19. The method of claim 18, wherein identifying one or more candidate patent publications for invalidating prior art includes:

identifying one or more patent publications in the second set that do not cite the starting patent publication, that are not cited by the starting patent publication, and that are associated with filing dates earlier than the starting patent publication.

20. The method of claim 18, wherein identifying one or more candidate patent publications for licensing opportunities includes:

identifying one or more patent publications that are associated with a first assignee and that are cited by one or more patent publications associated with one or more different second assignees.

21. The method of claim 18, wherein identifying one or more candidate patent publications for seminal prior art includes:

identifying one or more patent publications that cite a first number of patent publications and that are cited by a second number of patent publications, wherein the second number is greater than the first number.

22. The method of claim 11, further comprising:

based on the second set, identifying one or more co-citing patent publications, the co-citing patent publications including patent publications of the second set that are associated with one or more of: filing dates later than the filing date of the starting patent publication and publication dates later than the filing date of the starting patent publication.

23. The method of claim 22, further comprising:

based on the co-citing patent publications, determining a patent prosecution strategy including one or more of:

filing one or more claims in a pending application,

filing one or more continuing applications of a parent application,

declaring one or more interferences, and

disclosing one or more of the co-citing patent publications to a patent-granting office.

24. A processor program for searching a database to identify prior art publications for a starting patent publication, the processor program being stored on a processor readable medium and comprising instructions to cause a processor to:

based on the starting patent publication, identify a first set of one or more publications in the database, the publications of the first set being cited by the starting patent publication,

based on the first set, identify a second set of one or more publications in the database, the publications of the second set citing one or more of the publications of the first set, and

generate data based on the publications of the first and second sets and the citation relationships therebetween.

25. The processor program of claim 24, further comprising instructions to:

based on the second set, identify one or more candidate publications for invalidating prior art for the starting patent publication, the candidate publications including publications in the second set that do not cite the starting patent publication, that are not cited by the starting patent publication, that cite one or more publications cited by the starting patent publication, and that are associated with filing dates earlier than the starting patent publication.

26. The processor program of claim 24, further comprising instructions to:

based on the second set, identify one or more candidate patent publications for licensing opportunities, the candidate patent publications for licensing opportunities including one or more patent publications that are associated with a first assignee and that are cited by one or more patent publications associated with one or more different second assignees.
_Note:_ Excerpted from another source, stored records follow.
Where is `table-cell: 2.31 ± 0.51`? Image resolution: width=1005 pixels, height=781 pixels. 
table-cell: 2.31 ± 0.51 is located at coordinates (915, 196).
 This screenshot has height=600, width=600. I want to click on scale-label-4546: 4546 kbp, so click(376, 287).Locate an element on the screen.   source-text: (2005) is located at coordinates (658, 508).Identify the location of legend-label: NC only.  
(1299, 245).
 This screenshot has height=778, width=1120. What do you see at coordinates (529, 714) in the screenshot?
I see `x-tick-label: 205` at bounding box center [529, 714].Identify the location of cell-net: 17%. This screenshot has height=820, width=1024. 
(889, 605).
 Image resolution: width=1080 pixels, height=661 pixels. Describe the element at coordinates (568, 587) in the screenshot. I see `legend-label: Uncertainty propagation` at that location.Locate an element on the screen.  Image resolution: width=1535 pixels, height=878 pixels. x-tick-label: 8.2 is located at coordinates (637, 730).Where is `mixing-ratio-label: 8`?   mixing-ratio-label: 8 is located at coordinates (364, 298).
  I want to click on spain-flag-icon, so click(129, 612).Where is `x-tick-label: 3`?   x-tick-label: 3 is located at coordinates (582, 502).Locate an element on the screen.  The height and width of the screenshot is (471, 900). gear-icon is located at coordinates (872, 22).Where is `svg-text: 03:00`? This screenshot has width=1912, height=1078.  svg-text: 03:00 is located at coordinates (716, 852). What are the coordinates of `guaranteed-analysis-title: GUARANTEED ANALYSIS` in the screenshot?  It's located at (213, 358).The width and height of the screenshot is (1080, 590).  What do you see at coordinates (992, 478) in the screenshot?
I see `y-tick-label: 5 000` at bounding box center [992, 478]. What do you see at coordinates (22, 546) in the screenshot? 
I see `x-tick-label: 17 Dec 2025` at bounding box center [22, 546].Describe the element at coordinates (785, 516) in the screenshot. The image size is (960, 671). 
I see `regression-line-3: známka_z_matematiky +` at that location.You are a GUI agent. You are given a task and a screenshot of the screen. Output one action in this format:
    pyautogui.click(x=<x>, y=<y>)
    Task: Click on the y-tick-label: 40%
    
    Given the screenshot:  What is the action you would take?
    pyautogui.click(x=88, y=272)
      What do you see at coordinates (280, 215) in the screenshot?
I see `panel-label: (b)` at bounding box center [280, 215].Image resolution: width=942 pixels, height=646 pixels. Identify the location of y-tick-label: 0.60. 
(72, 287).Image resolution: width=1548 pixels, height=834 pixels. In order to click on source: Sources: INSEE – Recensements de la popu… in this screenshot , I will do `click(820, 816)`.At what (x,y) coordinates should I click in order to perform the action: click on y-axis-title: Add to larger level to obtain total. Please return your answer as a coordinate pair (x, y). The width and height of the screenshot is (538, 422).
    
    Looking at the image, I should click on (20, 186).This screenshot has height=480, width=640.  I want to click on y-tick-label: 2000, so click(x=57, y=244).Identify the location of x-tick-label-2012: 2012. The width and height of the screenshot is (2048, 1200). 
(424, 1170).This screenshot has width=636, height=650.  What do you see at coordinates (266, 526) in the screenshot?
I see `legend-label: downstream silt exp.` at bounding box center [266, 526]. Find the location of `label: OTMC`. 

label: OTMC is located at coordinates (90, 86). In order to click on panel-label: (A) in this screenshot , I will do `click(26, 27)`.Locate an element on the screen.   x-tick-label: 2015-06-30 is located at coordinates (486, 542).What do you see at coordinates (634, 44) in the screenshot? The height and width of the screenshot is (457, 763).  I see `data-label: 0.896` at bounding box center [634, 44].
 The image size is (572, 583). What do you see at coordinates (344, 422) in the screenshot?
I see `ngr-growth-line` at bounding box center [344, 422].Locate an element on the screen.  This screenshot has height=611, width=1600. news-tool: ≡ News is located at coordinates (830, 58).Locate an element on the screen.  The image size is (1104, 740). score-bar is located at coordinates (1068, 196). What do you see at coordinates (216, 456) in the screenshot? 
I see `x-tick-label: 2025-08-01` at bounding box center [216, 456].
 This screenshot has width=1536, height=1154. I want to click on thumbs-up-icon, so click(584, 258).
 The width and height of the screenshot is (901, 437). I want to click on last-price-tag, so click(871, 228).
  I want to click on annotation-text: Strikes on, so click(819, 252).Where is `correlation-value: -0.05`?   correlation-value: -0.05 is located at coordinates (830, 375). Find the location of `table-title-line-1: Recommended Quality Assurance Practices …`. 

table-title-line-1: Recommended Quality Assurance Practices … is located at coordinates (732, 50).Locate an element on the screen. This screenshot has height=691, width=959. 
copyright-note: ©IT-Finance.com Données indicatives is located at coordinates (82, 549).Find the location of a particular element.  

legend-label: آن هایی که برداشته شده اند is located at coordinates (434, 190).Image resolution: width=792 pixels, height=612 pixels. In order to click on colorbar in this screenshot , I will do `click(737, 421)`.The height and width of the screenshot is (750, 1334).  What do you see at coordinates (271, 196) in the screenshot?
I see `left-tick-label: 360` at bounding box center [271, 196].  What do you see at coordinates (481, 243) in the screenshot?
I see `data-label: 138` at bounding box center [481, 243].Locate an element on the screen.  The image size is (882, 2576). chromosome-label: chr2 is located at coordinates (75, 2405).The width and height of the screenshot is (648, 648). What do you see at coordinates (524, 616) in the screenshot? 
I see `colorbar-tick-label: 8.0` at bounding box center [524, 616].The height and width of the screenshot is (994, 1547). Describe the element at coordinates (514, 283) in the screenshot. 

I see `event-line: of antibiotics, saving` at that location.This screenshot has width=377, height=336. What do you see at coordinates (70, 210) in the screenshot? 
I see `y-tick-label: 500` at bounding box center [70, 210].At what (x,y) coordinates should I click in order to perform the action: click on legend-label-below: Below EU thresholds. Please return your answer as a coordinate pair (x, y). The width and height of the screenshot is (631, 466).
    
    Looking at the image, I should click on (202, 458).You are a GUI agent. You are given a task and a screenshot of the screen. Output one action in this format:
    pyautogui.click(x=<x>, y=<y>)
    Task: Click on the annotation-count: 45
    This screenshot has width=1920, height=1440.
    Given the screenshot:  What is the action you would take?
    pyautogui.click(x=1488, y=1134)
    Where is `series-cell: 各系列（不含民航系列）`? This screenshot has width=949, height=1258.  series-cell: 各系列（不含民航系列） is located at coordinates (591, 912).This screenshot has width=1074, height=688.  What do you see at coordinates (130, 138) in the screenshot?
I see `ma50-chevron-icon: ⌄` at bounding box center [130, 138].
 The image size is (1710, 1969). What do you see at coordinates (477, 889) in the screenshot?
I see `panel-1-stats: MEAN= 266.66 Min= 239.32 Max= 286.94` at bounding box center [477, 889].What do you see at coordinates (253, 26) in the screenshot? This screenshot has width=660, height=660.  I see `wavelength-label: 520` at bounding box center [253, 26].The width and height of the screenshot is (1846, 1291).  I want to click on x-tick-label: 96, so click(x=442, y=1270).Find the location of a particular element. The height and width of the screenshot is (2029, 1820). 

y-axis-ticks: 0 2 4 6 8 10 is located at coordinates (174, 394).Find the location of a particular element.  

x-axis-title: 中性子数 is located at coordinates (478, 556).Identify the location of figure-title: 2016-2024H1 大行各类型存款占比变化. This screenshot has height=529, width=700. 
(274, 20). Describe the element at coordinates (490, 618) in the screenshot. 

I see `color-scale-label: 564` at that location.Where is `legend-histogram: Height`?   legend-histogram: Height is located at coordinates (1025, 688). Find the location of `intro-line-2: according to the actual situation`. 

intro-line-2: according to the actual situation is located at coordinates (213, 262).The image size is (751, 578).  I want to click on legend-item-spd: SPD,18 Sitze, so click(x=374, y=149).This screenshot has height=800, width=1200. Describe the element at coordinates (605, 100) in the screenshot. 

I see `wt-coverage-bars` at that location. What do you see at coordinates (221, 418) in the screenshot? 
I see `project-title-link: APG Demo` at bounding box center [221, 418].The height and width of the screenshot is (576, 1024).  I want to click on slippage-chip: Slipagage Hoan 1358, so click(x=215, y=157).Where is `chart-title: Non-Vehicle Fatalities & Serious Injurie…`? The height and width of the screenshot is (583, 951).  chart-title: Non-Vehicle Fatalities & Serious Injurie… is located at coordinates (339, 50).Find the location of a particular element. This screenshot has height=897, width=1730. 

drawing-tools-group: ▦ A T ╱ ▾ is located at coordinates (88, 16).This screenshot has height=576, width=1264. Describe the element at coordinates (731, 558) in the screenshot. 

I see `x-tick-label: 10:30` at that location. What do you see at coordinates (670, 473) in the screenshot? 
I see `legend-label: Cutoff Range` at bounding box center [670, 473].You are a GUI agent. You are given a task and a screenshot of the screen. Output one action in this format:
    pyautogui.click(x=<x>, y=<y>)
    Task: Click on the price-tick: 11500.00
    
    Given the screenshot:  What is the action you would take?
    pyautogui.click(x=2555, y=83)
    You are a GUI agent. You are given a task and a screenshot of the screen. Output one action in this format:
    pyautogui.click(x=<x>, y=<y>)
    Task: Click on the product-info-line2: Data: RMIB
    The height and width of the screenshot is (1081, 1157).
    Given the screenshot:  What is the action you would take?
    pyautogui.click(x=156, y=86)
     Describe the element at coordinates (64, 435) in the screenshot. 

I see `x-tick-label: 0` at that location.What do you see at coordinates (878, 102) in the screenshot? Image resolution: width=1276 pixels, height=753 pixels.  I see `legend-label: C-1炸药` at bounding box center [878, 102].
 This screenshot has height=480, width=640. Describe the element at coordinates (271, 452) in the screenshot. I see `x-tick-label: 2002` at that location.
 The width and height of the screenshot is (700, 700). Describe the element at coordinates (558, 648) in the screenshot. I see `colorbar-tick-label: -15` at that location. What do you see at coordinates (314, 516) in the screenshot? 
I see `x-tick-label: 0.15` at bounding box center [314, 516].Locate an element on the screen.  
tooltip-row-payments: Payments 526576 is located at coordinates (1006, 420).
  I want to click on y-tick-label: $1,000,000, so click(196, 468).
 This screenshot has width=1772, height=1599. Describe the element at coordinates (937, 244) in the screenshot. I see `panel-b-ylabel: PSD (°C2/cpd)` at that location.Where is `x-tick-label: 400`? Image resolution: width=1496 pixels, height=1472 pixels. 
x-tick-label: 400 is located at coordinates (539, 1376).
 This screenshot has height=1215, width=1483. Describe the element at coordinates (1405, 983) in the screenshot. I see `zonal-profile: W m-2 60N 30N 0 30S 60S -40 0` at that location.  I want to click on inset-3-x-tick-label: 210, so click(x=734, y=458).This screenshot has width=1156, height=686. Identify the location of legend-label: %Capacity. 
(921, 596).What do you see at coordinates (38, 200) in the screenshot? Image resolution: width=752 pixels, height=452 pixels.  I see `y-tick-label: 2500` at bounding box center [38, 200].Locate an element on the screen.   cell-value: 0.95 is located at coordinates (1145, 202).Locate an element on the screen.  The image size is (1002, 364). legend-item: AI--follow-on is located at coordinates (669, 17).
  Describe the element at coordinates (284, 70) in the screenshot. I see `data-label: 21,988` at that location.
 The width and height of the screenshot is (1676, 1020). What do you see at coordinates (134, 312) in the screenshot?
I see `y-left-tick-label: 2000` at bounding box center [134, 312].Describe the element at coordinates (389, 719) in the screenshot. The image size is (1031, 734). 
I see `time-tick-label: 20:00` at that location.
27. The processor program of claim 24, further comprising instructions to:

based on the second set, identify one or more candidate patent publications for seminal prior art, the candidate patent publications for seminal prior art including one or more patent publications that cite a first number of patent publications and that are cited by a second number of patent publications, wherein the second number is greater than the first number

28. The processor program of claim 24, further comprising instructions to:

based on the second set, identify one or more co-citing patent publications, the co-citing patent publications including patent publications of the second set that are associated with one or more of: filing dates later than the filing date of the starting patent publication and publication dates later than the filing date of the starting patent publication.